In a remarkable twist to one of the most dramatic days in English football history, Capello's resignation was confirmed just hours after his likely successor Harry Redknapp was cleared of tax evasion charges.
Capello's departure from the post followed talks with FA officials reported to be furious at the Italian coach's public criticism of last week's decision to axe Terry as captain.
Capello's position had come under scrutiny after he told an Italian broadcaster on Sunday that he disagreed "absolutely" with the dismissal of Terry, who faces a criminal trial for allegations of racially abusing QPR defender Anton Ferdinand during a Premier League match in October 2011.
Although senior FA officials were known to be unhappy with Capello's comments, the former AC Milan and Real Madrid coach was expected to remain for the final few months of his contract, which expires after Euro 2012.
However in a bombshell announcement released shortly after 7.20pm (1920 GMT), the FA confirmed that Capello's four-year reign was over.
"The Football Association can confirm that Fabio Capello has today resigned as England Manager," the statement said, following discussions between Capello, FA chairman David Bernstein and FA General Secretary Alex Horne.
"The discussions focused on the FA Board’s decision to remove the England team captaincy from John Terry, and Fabio Capello’s response through an Italian broadcast interview.

©AFP/File / Glyn Kirk
Queens Park Rangers' defender Anton Ferdinand (R) and Chelsea's defender John Terry in January 2012
"Fabio's resignation was accepted and he will leave the post of England manager with immediate effect."
Capello was not immediately available for comment. FA officials have scheduled a press conference at Wembley on Thursday.
The 65-year-old took over as England coach in December 2007 following the country's failure to qualify for the Euro 2008 final, signed a lucrative £6 million-a-year contract with a brief to halt years of English footballing under-achievement on the international stage.
His hardline disciplinarian approach reaped impressive results during an initial two-year honeymoon period, when a revitalised England qualified for the 2010 World Cup with ease.
Capello won praise for his handling of the first controversy involving Terry's captaincy, when he summarily dismissed the Chelsea defender following allegations about his private life in early 2010.
However the bubble burst after a disastrous campaign in South Africa, which saw England draw with the United States and Algeria, scrape a 1-0 win over Slovenia before suffering a humiliating 4-1 thrashing by Germany.
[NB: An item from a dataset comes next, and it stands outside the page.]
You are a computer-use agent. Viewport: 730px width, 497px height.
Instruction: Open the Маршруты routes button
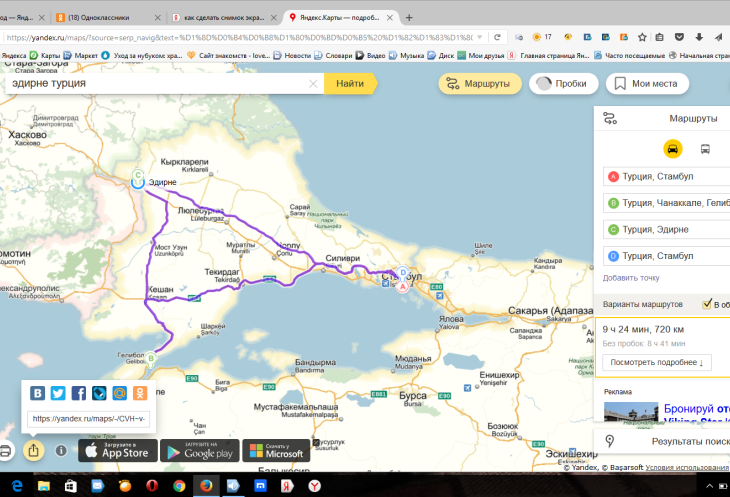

Capello, who had controversially been given a contract extension just prior to the finals, managed to cling on to his position but in many respects was battling the perception of being a lame duck manager.
His clumsy handling of the decision to reappoint Terry last year -- replacing Rio Ferdinand without informing the respected Manchester United defender first -- was sharply criticised.

©AFP/File / Ian Kington
Fabio Capello resigned as manager of England
With the FA letting it be known that they would prefer Capello's successor to be English, Tottenham manager Redknapp emerged as the overwhelming favourite to take up the post.
The biggest obstacle to Redknapp becoming England manager vanished on Wednesday when the 64-year-old was acquitted of tax evasion following a two-and-a-half week trial at Southwark Crown Court.
One bookmaker immediately suspended betting on Redknapp replacing Capello as odds on the Londoner taking over were slashed.
Former England managers Graham Taylor and Sven-Goran Eriksson both said Redknapp would be a logical successor.
"Now that Harry has been proved innocent it makes a clear path should the FA wish in the future to offer him the England manager's job when Fabio Capello comes to the end of his reign," Taylor told the BBC.
Eriksson meanwhile said Redknapp had the perfect profile for the role.
"I think Redknapp will be a very, very good choice. He's English; he knows his football," he told the BBC.
"He is doing a great job with Tottenham and has done a great job with every team he's had in the past, so I guess it will be him.